How does an album so good, so influential get made? In this instance, it’s due to the singular influence of Wilson. It’s fair to call this Wilson’s album, as he’s the writer or co-writer of every song, sings on almost every song, and arranged every song. Pet Sounds paints the picture of a man with an obsession with perfection, and frankly, he actually accomplished it. Alas, it would be the only time he managed to make it happen, and he nearly killed himself trying to replicate that success.
If you’ve seen the film Love & Mercy or you just have any familiarity with the recording process of Pet Sounds, you know the degree of detail that went into the recording process for Wilson.

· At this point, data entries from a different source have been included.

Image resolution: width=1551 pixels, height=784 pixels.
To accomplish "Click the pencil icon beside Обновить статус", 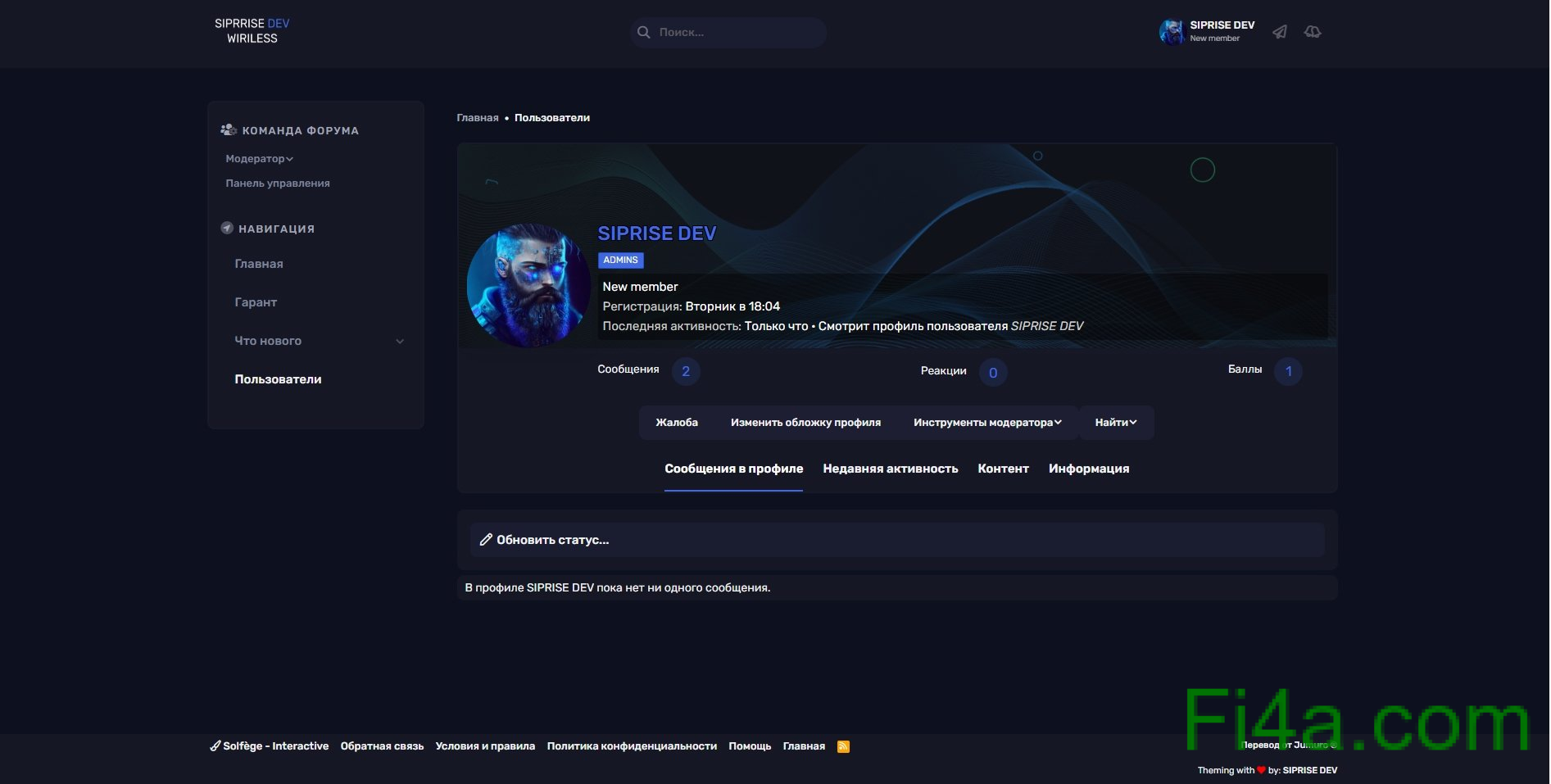I will 486,540.
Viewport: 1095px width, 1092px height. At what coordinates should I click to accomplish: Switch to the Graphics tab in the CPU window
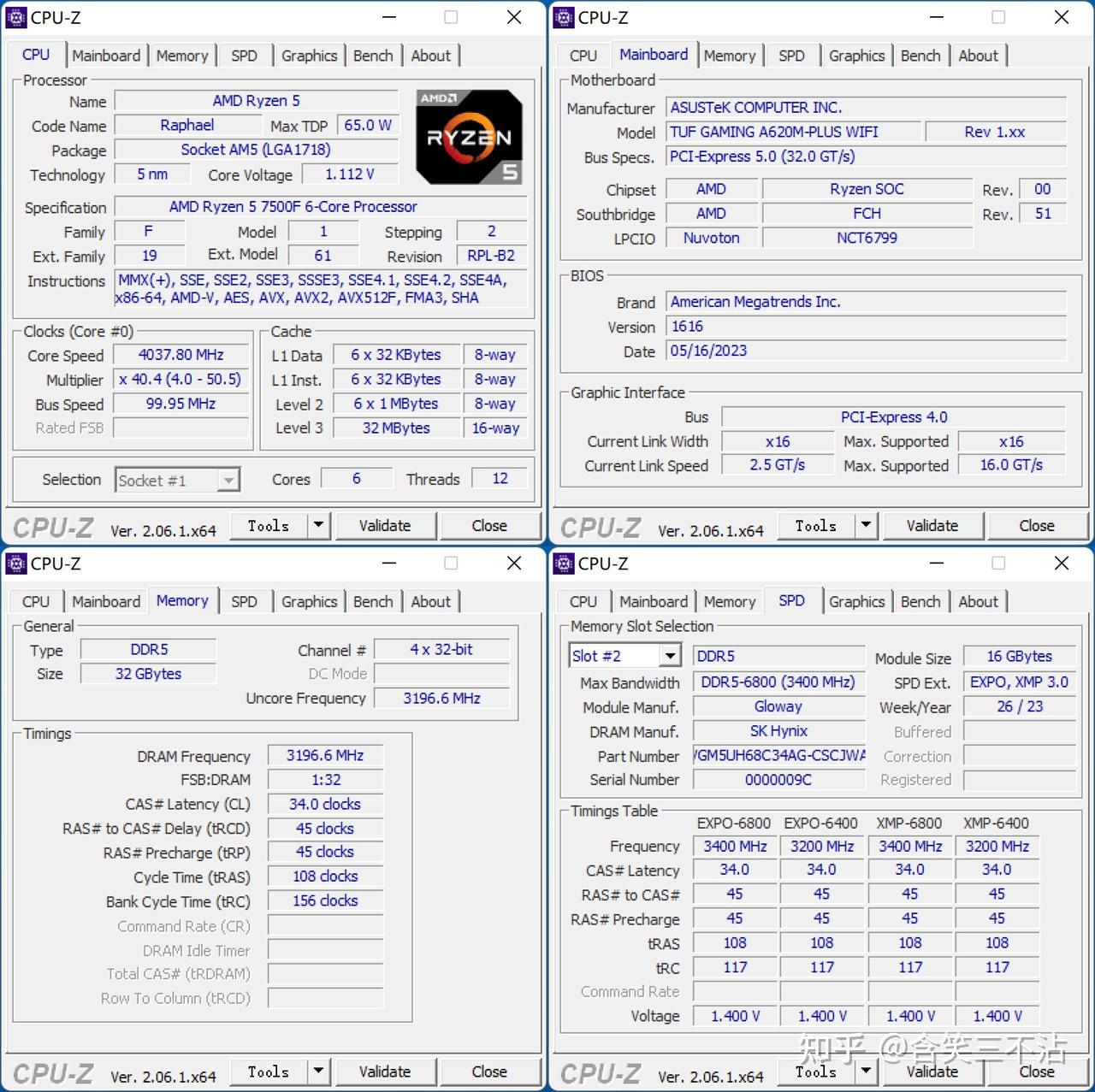309,55
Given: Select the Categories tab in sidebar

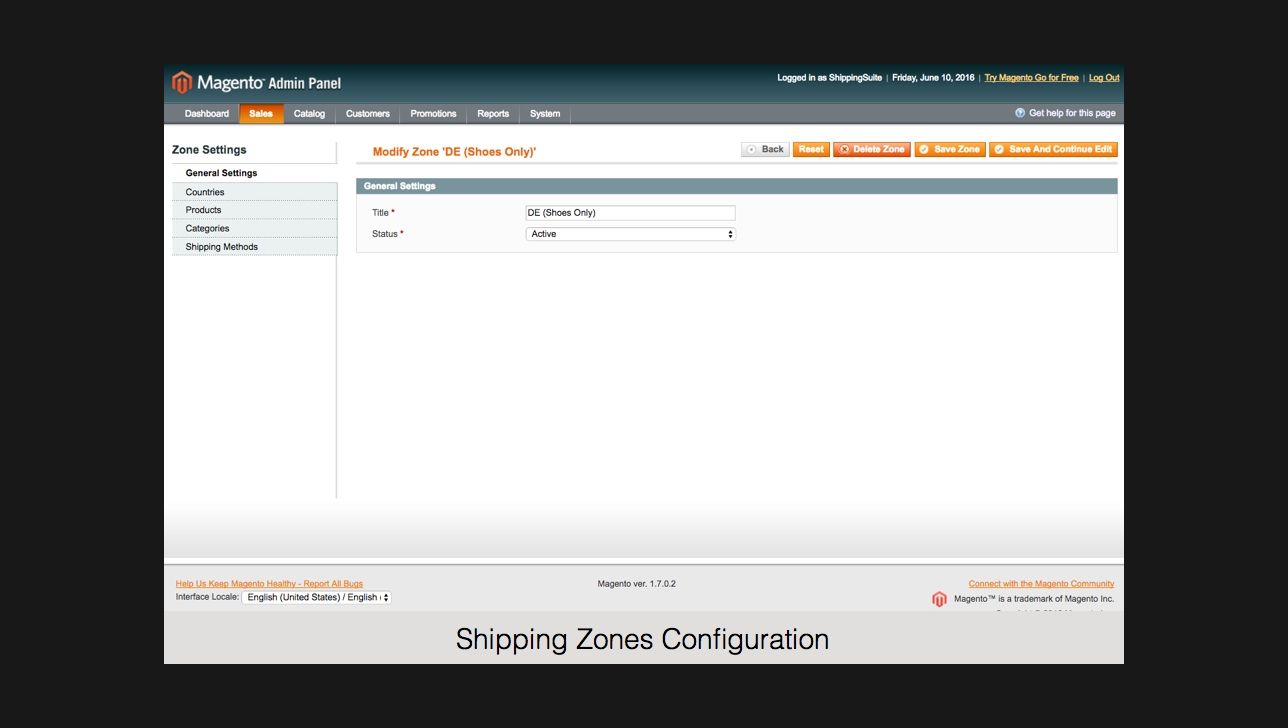Looking at the screenshot, I should [207, 229].
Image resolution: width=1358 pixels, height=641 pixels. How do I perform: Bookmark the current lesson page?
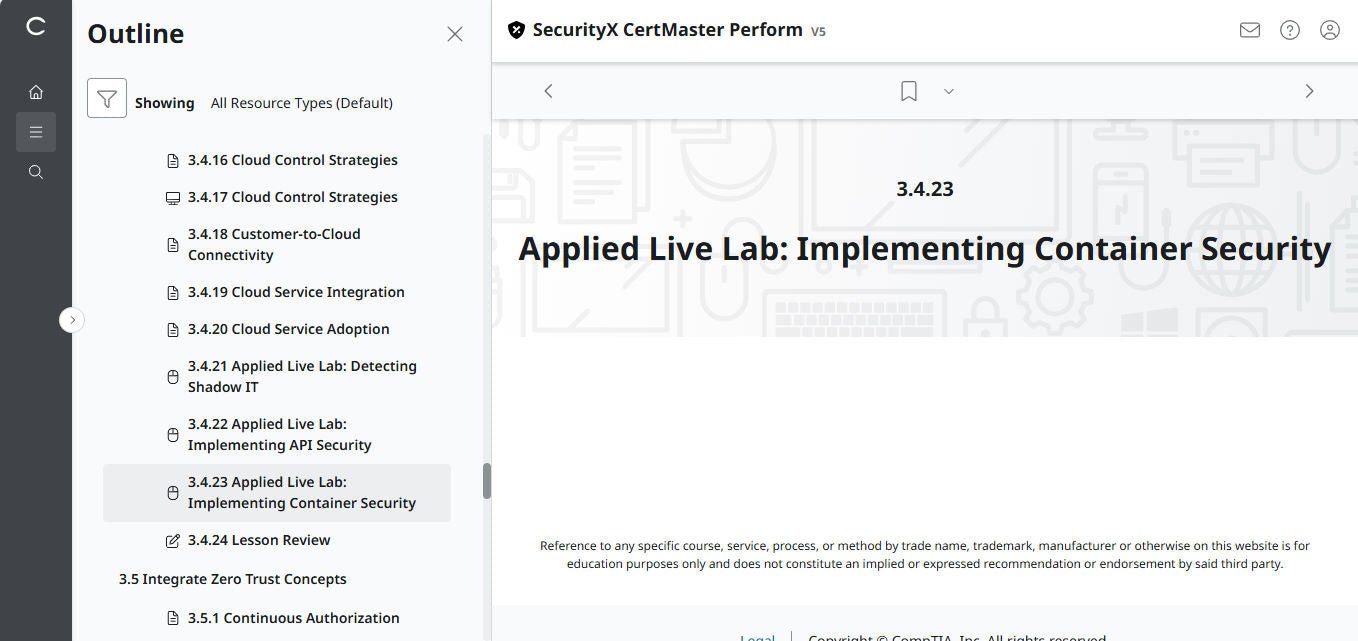[908, 90]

He basically reinvented the concept of music production, because he was able to fully dedicate himself, in this instance obsessively, to crafting the iconic record.
The band’s 1965 album The Beach Boys Today! was something of a precursor to Pet Sounds. Brian Wilson had stopped writing surfing songs, and the instrumentation was much more complex and varied. It’s essentially a dry run for Pet Sounds, but it doesn’t feel like it fully captures Wilson’s dreams of what music could be. It was December 1964 when Wilson had an anxiety attack that led him to quit touring, at which point he focused all his efforts on producing music (he also started smoking pot, which may mean something).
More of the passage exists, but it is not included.